Ten years ago, the South End’s burgeoning restaurant and arts scenes sealed the neighborhood’s position as Boston’s most coveted neighborhood. However, the South Boston Waterfront developments alluring promise of water views and modernism stole the grande dame’s thunder, as it became The Neighborhood to live in, and to hang out in. But the classics never die, and the South End’s elegant Victorian brownstones and mature shade-giving tree-lined streets are seeing a revival among developers and indie business owners.

 

 

Next year, two massive mixed-use buildings are due to open: Ink Block, on the old Boston Herald site, brings 475 homes and a Whole Foods Market; and Troy Boston on Traveler Street adds 416 apartments and more retail. Previously, Troy Boston co-developers Gerding Edlen had only worked in Fort Point.

 

“We are drawn to neighborhoods that have a vital arts and culture community,” says Kelly Saito, president of Gerding Edlen. “The appeal in the South End is the opportunity to provide something new and exciting in a previously underutilized corner of an established desirable neighborhood.”

Last winter, The Chevron opened on Tremont Street on the site of The Olde Dutch Cottage Candy and Antiques store. The Chevron condo's sold in the $3 to $3.5 million dollar range.

“We could have sold another 20-30 units if we had them,” says developer Peter Georgantas, head of PEG Properties & Design. “The demand was that strong. There are five residential and two commercial units. All of the units sold prior to the building breaking ground.”
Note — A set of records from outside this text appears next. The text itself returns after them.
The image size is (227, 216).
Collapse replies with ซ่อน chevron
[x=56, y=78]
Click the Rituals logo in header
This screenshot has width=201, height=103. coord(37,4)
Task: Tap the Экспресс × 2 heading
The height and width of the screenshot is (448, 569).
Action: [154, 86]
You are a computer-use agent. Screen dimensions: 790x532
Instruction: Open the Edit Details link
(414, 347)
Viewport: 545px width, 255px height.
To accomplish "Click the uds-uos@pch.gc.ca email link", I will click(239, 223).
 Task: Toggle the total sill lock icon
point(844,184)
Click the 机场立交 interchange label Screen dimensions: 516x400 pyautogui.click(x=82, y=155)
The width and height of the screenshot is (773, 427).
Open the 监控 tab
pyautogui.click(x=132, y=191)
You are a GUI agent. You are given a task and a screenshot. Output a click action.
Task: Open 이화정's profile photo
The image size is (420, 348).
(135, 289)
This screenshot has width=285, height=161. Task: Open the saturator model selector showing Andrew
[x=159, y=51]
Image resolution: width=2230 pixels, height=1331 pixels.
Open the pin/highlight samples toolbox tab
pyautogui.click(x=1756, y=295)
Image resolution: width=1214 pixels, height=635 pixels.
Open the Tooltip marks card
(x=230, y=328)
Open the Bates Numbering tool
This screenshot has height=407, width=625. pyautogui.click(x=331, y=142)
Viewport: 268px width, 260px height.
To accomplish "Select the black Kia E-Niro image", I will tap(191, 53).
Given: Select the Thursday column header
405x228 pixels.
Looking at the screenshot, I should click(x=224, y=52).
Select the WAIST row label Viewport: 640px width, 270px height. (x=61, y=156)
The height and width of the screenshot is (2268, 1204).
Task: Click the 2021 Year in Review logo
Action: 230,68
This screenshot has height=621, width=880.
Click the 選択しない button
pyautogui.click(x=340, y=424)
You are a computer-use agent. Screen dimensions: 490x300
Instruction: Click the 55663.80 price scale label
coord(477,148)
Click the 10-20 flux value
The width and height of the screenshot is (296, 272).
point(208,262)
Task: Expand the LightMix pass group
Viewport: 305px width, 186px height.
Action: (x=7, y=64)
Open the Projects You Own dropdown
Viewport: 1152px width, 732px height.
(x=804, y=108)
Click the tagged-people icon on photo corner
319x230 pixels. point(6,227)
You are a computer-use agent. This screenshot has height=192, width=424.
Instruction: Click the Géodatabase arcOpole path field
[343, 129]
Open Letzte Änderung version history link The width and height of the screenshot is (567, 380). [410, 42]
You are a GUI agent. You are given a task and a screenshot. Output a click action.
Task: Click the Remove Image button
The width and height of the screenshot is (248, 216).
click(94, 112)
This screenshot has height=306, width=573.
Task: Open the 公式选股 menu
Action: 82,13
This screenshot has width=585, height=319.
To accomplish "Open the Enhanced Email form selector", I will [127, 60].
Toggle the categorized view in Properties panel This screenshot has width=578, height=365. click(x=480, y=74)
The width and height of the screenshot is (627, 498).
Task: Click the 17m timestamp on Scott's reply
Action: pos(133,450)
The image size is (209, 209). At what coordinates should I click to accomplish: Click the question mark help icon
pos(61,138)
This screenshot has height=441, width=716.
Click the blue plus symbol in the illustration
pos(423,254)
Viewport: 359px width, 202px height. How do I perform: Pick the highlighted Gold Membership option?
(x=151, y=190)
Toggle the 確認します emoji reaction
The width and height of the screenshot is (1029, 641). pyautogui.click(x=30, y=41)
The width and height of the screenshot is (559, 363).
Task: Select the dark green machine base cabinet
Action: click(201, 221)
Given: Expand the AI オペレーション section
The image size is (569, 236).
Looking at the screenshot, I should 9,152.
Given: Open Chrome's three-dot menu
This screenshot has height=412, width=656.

Roosters Men's Grooming Center, a classic barbershop, sits in one of the ground floor retail spaces: “Boston has so many vibrant and diverse neighborhoods that were each great options for our first Roosters,” says owner Tyson White. “I chose the South End for many of the reasons my wife and I love living here: the neighborhood has really emerged as a booming restaurant, boutique, and arts destination over the past few years and I wanted Roosters to be a part of it and compliment that energy. Also, with Ink Block opening, I saw that there would be a great need for more retail in the area.”

South End charm
“I have lived and worked in the South End since the mid '90s,” says Georgantas. “There have been a lot of positive changes in the past 20 years without the neighborhood really losing its character. Much of the crime and abandoned buildings are a thing of the past, but the neighborhood retained its historic, urban characteristics that make it the most sought after neighborhood in the city.”